Ramesh Chopparapu steckte mitten in der Arbeit, als ihn eine Anfrage seines Bischofs erreichte. Dieser habe wissen wollen, ob er sich vorstellen könne, eine Stelle als Pfarrer in Deutschland anzunehmen. Der junge Priester überlegte, holte sich Rat bei Freunden. Sie hätten gemeint, dass die Arbeit „eine große Bereicherung“ sein werde. Also sagte er zu. Das Bistum Münster bereitete den Inder auf seinen Einsatz in einer Gemeinde vor. Acht Monate lang lernte er Deutsch. Dann trat er seinen Dienst in der St.-Georg-Gemeinde an.
Die ersten Tage in der neuen Heimat sind ihm noch gut im Gedächtnis geblieben. Erstmals erlebte der Inder ein Konzert des Kolping-Blasorchesters mit. Die Musik klang fremd in seinen Ohren, „aber die Herzlichkeit der Menschen, die habe ich sofort gespürt“, sagt er. Vorm Kaminfeuer im Saerbecker Bürgerhaus schenkten Vertreter der Pfarrei ihm zur Begrüßung ein Bier ein. Und in den Adventsgottesdiensten wurde Ramesh Chopparapu als neuer Seelsorger vorgestellt.
Dass er in einer lebendigen Gemeinde wie Saerbeck gelandet sei, das, sagt der Pfarrer, „war Gottesfügung.“ Und: „Ich fühle mich hier pudelwohl.“
Der Kontakt in sein indisches Heimatdorf brach nie ab. Mit dem Geld aus Saerbeck finanzierte der Pfarrer inzwischen mehr als 650 dringend notwendige Augenoperationen. 230 Frauen wurden als Näherinnen ausgebildet, einige Kinder erhielten durch Patenschaften eine Schulbildung.

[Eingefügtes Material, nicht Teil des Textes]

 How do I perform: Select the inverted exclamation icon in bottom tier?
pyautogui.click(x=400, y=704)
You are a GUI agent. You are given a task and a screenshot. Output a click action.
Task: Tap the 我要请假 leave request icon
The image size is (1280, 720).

Auch eine Suppenküche baute Ramesh Chopparapu auf. Ein Teil der Spendengelder floss außerdem in ein Internat für Gehörlose.

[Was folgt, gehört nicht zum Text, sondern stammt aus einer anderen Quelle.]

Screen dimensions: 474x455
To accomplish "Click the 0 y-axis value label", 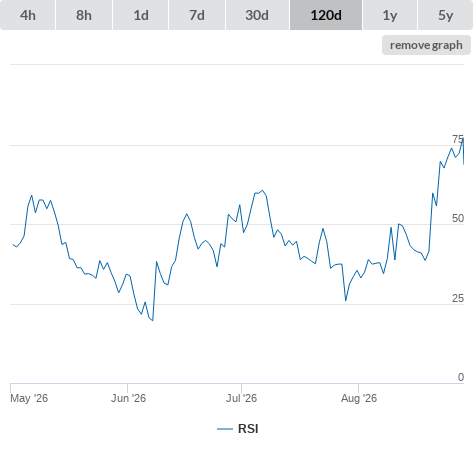I will [461, 377].
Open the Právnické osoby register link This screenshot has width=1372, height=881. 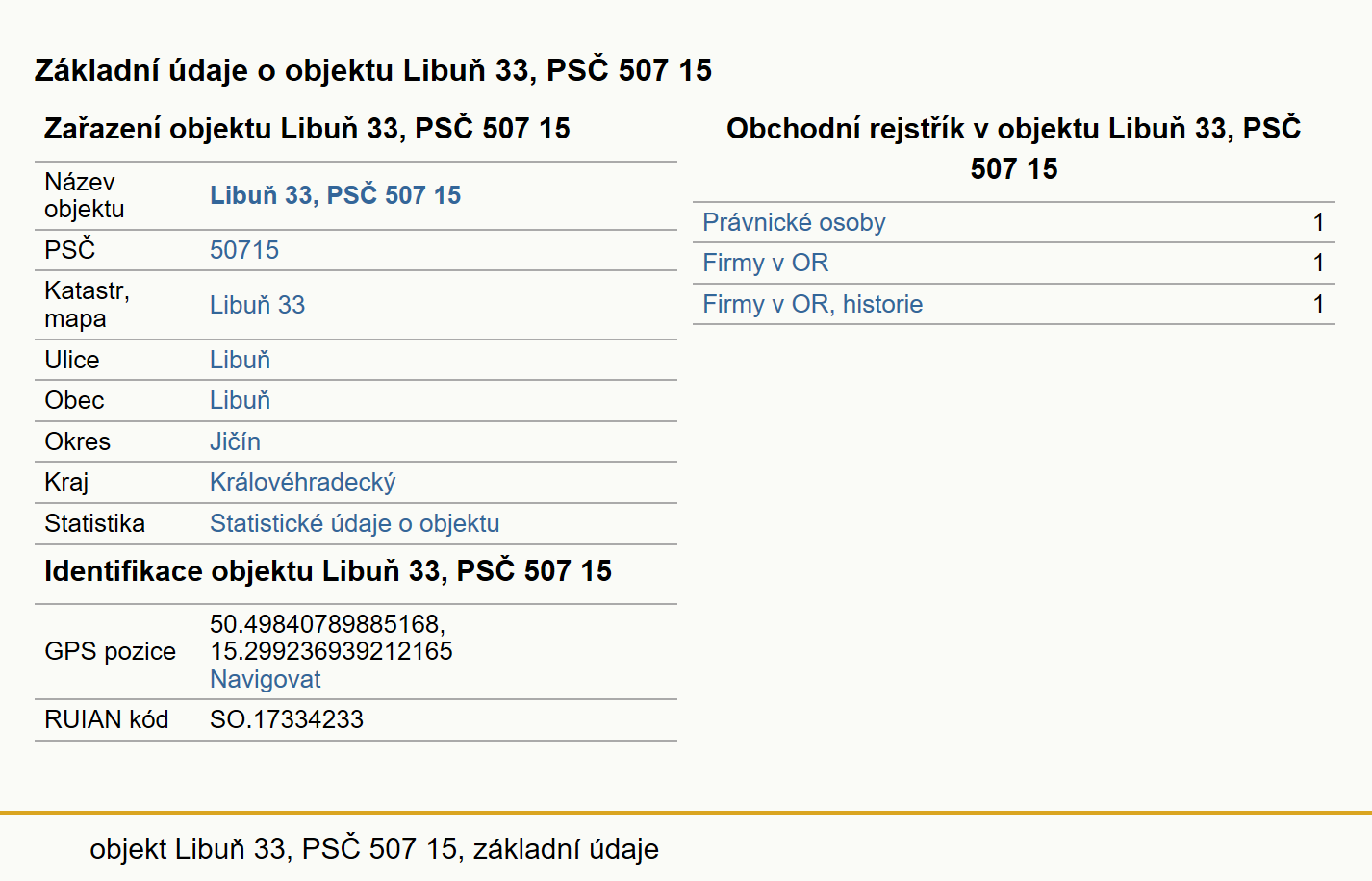(x=794, y=222)
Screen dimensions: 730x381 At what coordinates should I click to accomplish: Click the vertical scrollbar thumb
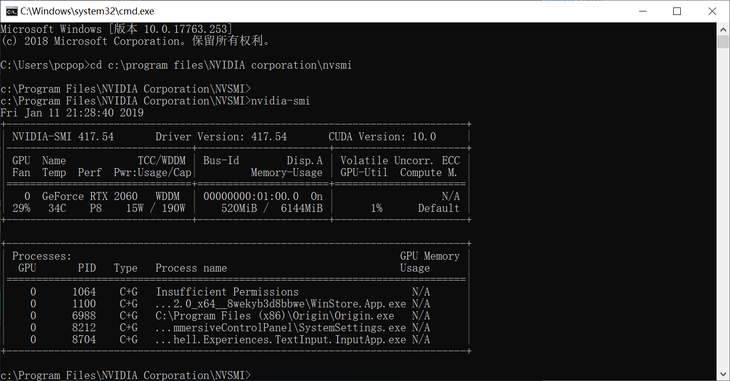(x=723, y=42)
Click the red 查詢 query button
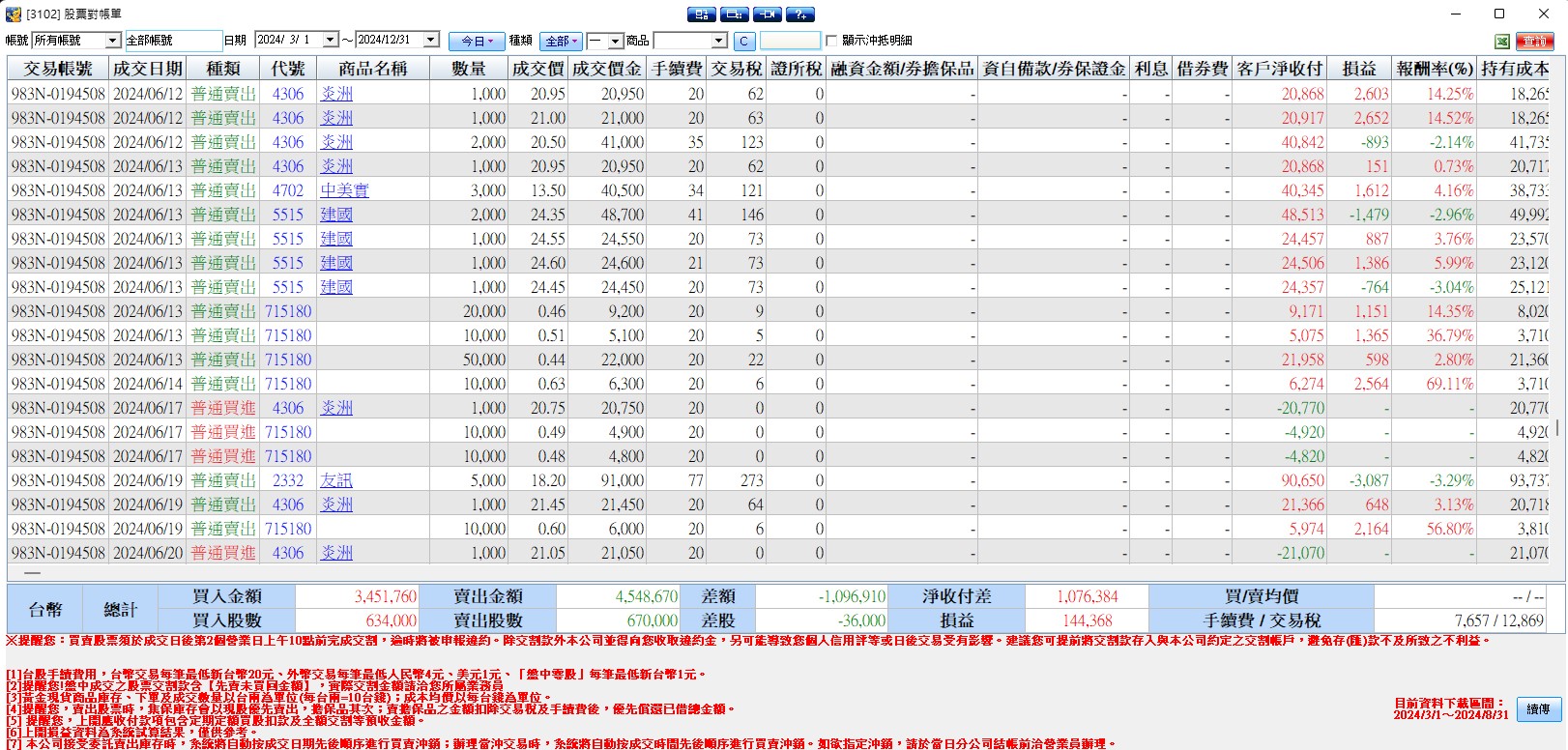The image size is (1568, 750). coord(1535,41)
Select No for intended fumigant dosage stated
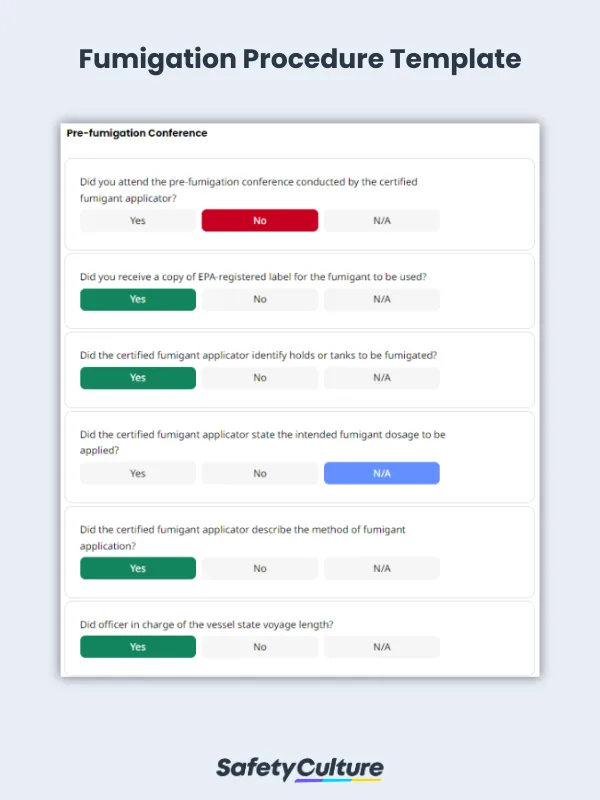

Die Hilfsprojekte brachten ihm und seiner Familie Ansehen. Darum, betont er, sei es ihm aber nie gegangen. Seine Mutter habe weiterhin als Tagelöhnerin gearbeitet. Erst vor zwei Jahren setzte sie sich aus gesundheitlichen Gründen zur Ruhe. Da sei sie schon über 70 gewesen.
Ramesh Chopparapu hat auf dem großen Sofa in seiner Wohnung überm Pfarrbüro Platz genommen. Zum Ende des Gesprächs deutet er an, dass er hoffe, eines Tages seine Eltern zu Besuch zu haben in Saerbeck. Dann wird er nachdenklich. „Wie habe ich das bloß alles geschafft?“, fragt er.